The current milestone in the Google-Oracle debacle has been
reported this week to hing around two e-mails, one dating back to 2005 and the other a draft of an e-mail possibly constructed after Oracle's patent claim expressing a need to negotiate a licence for Java.
Whilst the first of these e-mails discusses strategies for what to do "If Sun doesn't want to work with [Google]", if will be interesting to see how much this weight carries in light of the subsequent 2007 blog posting in which Sun's CEO apparently praises and supports Google for their use of Java technology in Android.

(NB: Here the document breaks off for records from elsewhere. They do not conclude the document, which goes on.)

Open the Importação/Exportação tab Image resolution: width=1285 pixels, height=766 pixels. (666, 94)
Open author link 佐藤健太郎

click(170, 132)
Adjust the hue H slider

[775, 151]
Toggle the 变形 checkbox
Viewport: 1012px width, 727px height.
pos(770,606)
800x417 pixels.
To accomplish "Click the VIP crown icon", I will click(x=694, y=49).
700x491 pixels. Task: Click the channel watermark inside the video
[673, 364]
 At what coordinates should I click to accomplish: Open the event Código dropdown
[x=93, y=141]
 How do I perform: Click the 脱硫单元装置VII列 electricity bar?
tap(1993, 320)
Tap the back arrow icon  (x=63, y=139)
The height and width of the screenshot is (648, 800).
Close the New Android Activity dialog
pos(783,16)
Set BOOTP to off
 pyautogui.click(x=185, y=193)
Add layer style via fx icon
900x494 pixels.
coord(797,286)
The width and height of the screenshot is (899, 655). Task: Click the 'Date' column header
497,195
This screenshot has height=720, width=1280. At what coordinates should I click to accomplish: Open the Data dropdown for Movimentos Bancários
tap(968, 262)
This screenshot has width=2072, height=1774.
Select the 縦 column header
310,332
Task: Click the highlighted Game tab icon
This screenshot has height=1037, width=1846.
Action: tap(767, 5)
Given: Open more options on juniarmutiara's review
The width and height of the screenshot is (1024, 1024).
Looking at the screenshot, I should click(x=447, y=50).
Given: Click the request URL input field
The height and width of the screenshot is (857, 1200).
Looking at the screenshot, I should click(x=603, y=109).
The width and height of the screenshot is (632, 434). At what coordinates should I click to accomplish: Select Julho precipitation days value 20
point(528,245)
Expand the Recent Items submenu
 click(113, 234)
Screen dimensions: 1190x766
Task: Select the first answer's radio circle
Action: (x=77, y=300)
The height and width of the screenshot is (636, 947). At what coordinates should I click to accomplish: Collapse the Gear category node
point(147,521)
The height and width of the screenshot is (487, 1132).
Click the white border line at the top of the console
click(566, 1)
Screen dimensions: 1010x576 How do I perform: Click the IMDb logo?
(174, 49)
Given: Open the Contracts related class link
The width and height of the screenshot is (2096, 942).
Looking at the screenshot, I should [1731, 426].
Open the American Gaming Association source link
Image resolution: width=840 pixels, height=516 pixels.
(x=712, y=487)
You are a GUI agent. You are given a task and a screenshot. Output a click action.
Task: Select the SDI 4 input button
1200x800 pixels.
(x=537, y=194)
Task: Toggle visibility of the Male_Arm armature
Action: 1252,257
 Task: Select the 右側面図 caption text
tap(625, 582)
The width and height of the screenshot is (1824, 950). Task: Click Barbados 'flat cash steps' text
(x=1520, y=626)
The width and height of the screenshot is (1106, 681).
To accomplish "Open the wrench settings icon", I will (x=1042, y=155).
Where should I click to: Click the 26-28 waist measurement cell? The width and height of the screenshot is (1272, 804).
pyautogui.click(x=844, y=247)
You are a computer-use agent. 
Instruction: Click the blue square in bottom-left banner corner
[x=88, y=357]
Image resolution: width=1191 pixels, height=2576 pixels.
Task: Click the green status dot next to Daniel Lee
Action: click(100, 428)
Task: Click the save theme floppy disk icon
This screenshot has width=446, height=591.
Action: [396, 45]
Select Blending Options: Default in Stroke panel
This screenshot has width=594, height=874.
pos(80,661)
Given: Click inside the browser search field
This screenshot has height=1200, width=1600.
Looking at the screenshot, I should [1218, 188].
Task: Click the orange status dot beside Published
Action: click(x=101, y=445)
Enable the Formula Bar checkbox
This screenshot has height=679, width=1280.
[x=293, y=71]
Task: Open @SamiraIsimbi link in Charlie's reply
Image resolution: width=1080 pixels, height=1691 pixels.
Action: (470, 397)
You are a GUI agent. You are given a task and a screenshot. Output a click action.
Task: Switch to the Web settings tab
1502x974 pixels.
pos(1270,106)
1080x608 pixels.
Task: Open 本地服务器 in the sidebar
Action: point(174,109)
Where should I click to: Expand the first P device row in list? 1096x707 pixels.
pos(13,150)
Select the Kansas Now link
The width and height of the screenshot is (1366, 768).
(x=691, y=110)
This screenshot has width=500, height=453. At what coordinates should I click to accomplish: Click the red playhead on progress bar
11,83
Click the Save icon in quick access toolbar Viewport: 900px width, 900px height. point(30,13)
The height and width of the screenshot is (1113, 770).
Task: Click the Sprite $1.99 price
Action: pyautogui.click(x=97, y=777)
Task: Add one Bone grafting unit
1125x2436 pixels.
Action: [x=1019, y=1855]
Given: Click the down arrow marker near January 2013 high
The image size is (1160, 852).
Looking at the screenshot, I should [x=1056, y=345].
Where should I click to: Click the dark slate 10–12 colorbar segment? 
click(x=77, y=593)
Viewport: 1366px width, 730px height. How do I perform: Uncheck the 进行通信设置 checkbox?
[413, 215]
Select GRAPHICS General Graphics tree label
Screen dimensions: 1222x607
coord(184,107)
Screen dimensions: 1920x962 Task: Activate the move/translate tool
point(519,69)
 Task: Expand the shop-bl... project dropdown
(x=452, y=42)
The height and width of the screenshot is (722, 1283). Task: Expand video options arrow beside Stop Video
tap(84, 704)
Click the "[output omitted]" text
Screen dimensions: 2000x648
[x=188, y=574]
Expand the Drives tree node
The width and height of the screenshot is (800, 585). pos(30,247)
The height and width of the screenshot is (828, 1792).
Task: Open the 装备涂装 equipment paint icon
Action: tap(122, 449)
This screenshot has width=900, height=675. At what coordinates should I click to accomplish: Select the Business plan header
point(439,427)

The scond, apparently only a
draft of an e-mail, but slightly dammingly indicating "We conclude that we need to negotiate a license for Java under the terms we need." poses other interesting questions. How admissible as evidence is a draft of an e-mail reported to never have actually been sent? And if it is established that this draft was composed
after Oracle first raised its case (from the reports I've seen, the timing still does not appear clear), how damming is an e-mail saying "we need to negotiate a license" if it effectively in response to Oracle saying "You need a license".
I'm not a lawyer, but it will be interesting to see how this plays out.
I would still be interested to see a re-examination of the actual patents in question. As I've expressed before, my opinion of at least some of these is that they appear to essentially be fancy verbiage to describe procedures that are inherently obvious to an expert in the field, with little in the way of an actual invention.